Saved entries
##########

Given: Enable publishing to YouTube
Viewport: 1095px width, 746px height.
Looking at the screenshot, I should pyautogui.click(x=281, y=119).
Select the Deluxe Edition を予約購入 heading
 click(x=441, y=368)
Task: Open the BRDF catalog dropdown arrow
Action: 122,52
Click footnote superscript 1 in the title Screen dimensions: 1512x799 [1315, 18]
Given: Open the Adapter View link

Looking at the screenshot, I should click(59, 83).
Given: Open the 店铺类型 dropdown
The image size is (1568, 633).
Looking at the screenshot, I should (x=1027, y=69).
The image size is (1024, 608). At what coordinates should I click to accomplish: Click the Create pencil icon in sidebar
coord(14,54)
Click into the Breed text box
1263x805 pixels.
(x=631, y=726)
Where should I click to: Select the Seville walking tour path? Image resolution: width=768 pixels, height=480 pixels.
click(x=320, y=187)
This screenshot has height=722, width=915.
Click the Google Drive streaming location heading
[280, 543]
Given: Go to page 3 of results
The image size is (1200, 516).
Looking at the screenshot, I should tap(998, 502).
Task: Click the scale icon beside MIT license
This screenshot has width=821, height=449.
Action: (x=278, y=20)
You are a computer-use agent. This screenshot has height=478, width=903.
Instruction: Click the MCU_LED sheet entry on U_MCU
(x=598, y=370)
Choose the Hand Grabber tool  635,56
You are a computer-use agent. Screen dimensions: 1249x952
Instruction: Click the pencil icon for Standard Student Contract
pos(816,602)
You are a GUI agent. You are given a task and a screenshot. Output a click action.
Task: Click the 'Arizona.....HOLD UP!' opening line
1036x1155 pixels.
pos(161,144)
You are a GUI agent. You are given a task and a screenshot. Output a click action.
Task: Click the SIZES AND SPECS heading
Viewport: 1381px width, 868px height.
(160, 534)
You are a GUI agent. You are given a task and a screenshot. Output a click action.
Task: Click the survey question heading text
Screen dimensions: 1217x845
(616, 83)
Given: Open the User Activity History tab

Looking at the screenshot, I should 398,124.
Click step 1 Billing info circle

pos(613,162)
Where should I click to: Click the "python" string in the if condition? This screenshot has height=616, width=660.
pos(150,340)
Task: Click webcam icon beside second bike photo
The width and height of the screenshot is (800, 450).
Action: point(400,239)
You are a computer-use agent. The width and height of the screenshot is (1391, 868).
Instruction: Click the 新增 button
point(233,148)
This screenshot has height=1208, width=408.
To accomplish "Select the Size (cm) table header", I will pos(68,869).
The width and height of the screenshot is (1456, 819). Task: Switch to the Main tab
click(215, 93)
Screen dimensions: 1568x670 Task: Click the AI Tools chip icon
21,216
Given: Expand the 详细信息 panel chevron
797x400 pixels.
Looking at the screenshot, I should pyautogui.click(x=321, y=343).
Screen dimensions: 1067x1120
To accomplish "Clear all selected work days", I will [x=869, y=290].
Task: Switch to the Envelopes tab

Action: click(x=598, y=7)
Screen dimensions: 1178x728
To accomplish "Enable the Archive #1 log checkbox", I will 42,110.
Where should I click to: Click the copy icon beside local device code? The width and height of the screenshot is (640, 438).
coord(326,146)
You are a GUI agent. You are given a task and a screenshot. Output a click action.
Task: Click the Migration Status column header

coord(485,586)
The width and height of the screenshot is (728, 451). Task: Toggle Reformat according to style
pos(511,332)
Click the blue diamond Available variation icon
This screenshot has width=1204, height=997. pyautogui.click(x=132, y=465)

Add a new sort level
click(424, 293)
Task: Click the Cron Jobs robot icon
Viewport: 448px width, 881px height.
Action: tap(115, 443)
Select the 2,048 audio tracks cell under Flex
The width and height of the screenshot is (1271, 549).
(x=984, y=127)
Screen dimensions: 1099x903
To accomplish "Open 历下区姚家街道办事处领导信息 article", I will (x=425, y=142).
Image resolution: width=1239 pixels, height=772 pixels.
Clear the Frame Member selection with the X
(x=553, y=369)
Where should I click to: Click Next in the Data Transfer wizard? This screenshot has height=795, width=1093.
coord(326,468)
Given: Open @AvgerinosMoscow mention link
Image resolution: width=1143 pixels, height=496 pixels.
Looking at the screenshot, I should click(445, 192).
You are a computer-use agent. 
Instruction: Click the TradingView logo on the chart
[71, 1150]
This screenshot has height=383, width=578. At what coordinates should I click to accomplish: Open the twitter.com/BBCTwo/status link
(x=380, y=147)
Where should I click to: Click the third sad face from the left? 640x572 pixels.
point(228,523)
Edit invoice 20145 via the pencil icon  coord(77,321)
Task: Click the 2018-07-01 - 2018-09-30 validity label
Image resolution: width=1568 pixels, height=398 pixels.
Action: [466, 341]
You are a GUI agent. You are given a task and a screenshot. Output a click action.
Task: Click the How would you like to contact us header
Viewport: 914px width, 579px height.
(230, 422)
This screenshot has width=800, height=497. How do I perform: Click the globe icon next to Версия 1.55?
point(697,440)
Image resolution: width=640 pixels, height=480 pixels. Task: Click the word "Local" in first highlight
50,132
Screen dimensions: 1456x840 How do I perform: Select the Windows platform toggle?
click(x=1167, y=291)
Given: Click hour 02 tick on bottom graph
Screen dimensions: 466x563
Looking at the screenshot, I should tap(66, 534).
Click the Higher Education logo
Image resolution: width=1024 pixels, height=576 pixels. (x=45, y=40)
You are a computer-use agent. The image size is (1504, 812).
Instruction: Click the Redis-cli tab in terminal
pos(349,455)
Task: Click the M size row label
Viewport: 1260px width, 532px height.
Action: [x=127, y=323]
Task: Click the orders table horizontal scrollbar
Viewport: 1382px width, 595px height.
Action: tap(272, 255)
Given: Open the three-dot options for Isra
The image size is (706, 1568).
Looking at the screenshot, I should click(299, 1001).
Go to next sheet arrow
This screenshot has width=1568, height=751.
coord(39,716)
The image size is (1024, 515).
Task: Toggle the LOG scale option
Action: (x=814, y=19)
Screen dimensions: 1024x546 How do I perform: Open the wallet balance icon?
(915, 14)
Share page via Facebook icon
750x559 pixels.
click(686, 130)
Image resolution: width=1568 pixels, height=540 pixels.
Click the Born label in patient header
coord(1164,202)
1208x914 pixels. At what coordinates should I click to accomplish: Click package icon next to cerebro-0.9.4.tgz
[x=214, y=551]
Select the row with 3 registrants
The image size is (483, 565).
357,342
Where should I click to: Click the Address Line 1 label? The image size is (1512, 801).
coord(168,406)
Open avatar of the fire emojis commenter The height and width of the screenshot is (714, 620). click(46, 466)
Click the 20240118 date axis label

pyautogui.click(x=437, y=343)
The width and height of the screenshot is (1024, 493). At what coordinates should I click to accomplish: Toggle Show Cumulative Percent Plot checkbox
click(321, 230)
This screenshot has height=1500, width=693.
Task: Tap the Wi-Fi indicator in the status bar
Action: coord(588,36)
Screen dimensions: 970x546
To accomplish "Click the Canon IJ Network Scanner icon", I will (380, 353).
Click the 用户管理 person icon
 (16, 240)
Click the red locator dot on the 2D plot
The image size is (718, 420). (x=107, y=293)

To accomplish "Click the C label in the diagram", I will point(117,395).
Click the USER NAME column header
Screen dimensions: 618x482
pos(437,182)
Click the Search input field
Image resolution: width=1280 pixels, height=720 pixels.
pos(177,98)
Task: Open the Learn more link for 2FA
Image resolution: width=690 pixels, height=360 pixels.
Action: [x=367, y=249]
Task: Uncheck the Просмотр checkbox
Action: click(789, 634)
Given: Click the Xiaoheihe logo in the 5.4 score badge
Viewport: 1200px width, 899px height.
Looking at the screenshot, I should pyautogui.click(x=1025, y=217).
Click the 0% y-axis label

##########

• **Task instructions**
Set down each entry again, unchanged.

• **Output**
Given: Enable publishing to YouTube
Viewport: 1095px width, 746px height.
Looking at the screenshot, I should pyautogui.click(x=281, y=119).
Select the Deluxe Edition を予約購入 heading
 click(x=441, y=368)
Task: Open the BRDF catalog dropdown arrow
Action: 122,52
Click footnote superscript 1 in the title Screen dimensions: 1512x799 [1315, 18]
Given: Open the Adapter View link

Looking at the screenshot, I should click(59, 83).
Given: Open the 店铺类型 dropdown
The image size is (1568, 633).
Looking at the screenshot, I should (x=1027, y=69).
The image size is (1024, 608). At what coordinates should I click to accomplish: Click the Create pencil icon in sidebar
coord(14,54)
Click into the Breed text box
1263x805 pixels.
(x=631, y=726)
Where should I click to: Select the Seville walking tour path? Image resolution: width=768 pixels, height=480 pixels.
click(x=320, y=187)
This screenshot has height=722, width=915.
Click the Google Drive streaming location heading
[280, 543]
Given: Go to page 3 of results
The image size is (1200, 516).
Looking at the screenshot, I should tap(998, 502).
Task: Click the scale icon beside MIT license
This screenshot has width=821, height=449.
Action: (x=278, y=20)
You are a computer-use agent. This screenshot has height=478, width=903.
Instruction: Click the MCU_LED sheet entry on U_MCU
(x=598, y=370)
Choose the Hand Grabber tool  635,56
You are a computer-use agent. Screen dimensions: 1249x952
Instruction: Click the pencil icon for Standard Student Contract
pos(816,602)
You are a GUI agent. You are given a task and a screenshot. Output a click action.
Task: Click the 'Arizona.....HOLD UP!' opening line
1036x1155 pixels.
pos(161,144)
You are a GUI agent. You are given a task and a screenshot. Output a click action.
Task: Click the SIZES AND SPECS heading
Viewport: 1381px width, 868px height.
(160, 534)
You are a GUI agent. You are given a task and a screenshot. Output a click action.
Task: Click the survey question heading text
Screen dimensions: 1217x845
(616, 83)
Given: Open the User Activity History tab

Looking at the screenshot, I should 398,124.
Click step 1 Billing info circle

pos(613,162)
Where should I click to: Click the "python" string in the if condition? This screenshot has height=616, width=660.
pos(150,340)
Task: Click webcam icon beside second bike photo
The width and height of the screenshot is (800, 450).
Action: point(400,239)
You are a computer-use agent. The width and height of the screenshot is (1391, 868).
Instruction: Click the 新增 button
point(233,148)
This screenshot has height=1208, width=408.
To accomplish "Select the Size (cm) table header", I will pos(68,869).
The width and height of the screenshot is (1456, 819). Task: Switch to the Main tab
click(215, 93)
Screen dimensions: 1568x670 Task: Click the AI Tools chip icon
21,216
Given: Expand the 详细信息 panel chevron
797x400 pixels.
Looking at the screenshot, I should pyautogui.click(x=321, y=343).
Screen dimensions: 1067x1120
To accomplish "Clear all selected work days", I will [x=869, y=290].
Task: Switch to the Envelopes tab

Action: click(x=598, y=7)
Screen dimensions: 1178x728
To accomplish "Enable the Archive #1 log checkbox", I will 42,110.
Where should I click to: Click the copy icon beside local device code? The width and height of the screenshot is (640, 438).
coord(326,146)
You are a GUI agent. You are given a task and a screenshot. Output a click action.
Task: Click the Migration Status column header

coord(485,586)
The width and height of the screenshot is (728, 451). Task: Toggle Reformat according to style
pos(511,332)
Click the blue diamond Available variation icon
This screenshot has width=1204, height=997. pyautogui.click(x=132, y=465)

Add a new sort level
click(424, 293)
Task: Click the Cron Jobs robot icon
Viewport: 448px width, 881px height.
Action: tap(115, 443)
Select the 2,048 audio tracks cell under Flex
The width and height of the screenshot is (1271, 549).
(x=984, y=127)
Screen dimensions: 1099x903
To accomplish "Open 历下区姚家街道办事处领导信息 article", I will (x=425, y=142).
Image resolution: width=1239 pixels, height=772 pixels.
Clear the Frame Member selection with the X
(x=553, y=369)
Where should I click to: Click Next in the Data Transfer wizard? This screenshot has height=795, width=1093.
coord(326,468)
Given: Open @AvgerinosMoscow mention link
Image resolution: width=1143 pixels, height=496 pixels.
Looking at the screenshot, I should click(445, 192).
You are a computer-use agent. 
Instruction: Click the TradingView logo on the chart
[71, 1150]
This screenshot has height=383, width=578. At what coordinates should I click to accomplish: Open the twitter.com/BBCTwo/status link
(x=380, y=147)
Where should I click to: Click the third sad face from the left? 640x572 pixels.
point(228,523)
Edit invoice 20145 via the pencil icon  coord(77,321)
Task: Click the 2018-07-01 - 2018-09-30 validity label
Image resolution: width=1568 pixels, height=398 pixels.
Action: [466, 341]
You are a GUI agent. You are given a task and a screenshot. Output a click action.
Task: Click the How would you like to contact us header
Viewport: 914px width, 579px height.
(230, 422)
This screenshot has width=800, height=497. How do I perform: Click the globe icon next to Версия 1.55?
point(697,440)
Image resolution: width=640 pixels, height=480 pixels. Task: Click the word "Local" in first highlight
50,132
Screen dimensions: 1456x840 How do I perform: Select the Windows platform toggle?
click(x=1167, y=291)
Given: Click hour 02 tick on bottom graph
Screen dimensions: 466x563
Looking at the screenshot, I should tap(66, 534).
Click the Higher Education logo
Image resolution: width=1024 pixels, height=576 pixels. (x=45, y=40)
You are a computer-use agent. The image size is (1504, 812).
Instruction: Click the Redis-cli tab in terminal
pos(349,455)
Task: Click the M size row label
Viewport: 1260px width, 532px height.
Action: [x=127, y=323]
Task: Click the orders table horizontal scrollbar
Viewport: 1382px width, 595px height.
Action: tap(272, 255)
Given: Open the three-dot options for Isra
The image size is (706, 1568).
Looking at the screenshot, I should click(299, 1001).
Go to next sheet arrow
This screenshot has width=1568, height=751.
coord(39,716)
The image size is (1024, 515).
Task: Toggle the LOG scale option
Action: (x=814, y=19)
Screen dimensions: 1024x546 How do I perform: Open the wallet balance icon?
(915, 14)
Share page via Facebook icon
750x559 pixels.
click(686, 130)
Image resolution: width=1568 pixels, height=540 pixels.
Click the Born label in patient header
coord(1164,202)
1208x914 pixels. At what coordinates should I click to accomplish: Click package icon next to cerebro-0.9.4.tgz
[x=214, y=551]
Select the row with 3 registrants
The image size is (483, 565).
357,342
Where should I click to: Click the Address Line 1 label? The image size is (1512, 801).
coord(168,406)
Open avatar of the fire emojis commenter The height and width of the screenshot is (714, 620). click(46, 466)
Click the 20240118 date axis label

pyautogui.click(x=437, y=343)
The width and height of the screenshot is (1024, 493). At what coordinates should I click to accomplish: Toggle Show Cumulative Percent Plot checkbox
click(321, 230)
This screenshot has height=1500, width=693.
Task: Tap the Wi-Fi indicator in the status bar
Action: coord(588,36)
Screen dimensions: 970x546
To accomplish "Click the Canon IJ Network Scanner icon", I will (380, 353).
Click the 用户管理 person icon
 (16, 240)
Click the red locator dot on the 2D plot
The image size is (718, 420). (x=107, y=293)

To accomplish "Click the C label in the diagram", I will point(117,395).
Click the USER NAME column header
Screen dimensions: 618x482
pos(437,182)
Click the Search input field
Image resolution: width=1280 pixels, height=720 pixels.
pos(177,98)
Task: Open the Learn more link for 2FA
Image resolution: width=690 pixels, height=360 pixels.
Action: [x=367, y=249]
Task: Uncheck the Просмотр checkbox
Action: click(789, 634)
Given: Click the Xiaoheihe logo in the 5.4 score badge
Viewport: 1200px width, 899px height.
Looking at the screenshot, I should pyautogui.click(x=1025, y=217).
Click the 0% y-axis label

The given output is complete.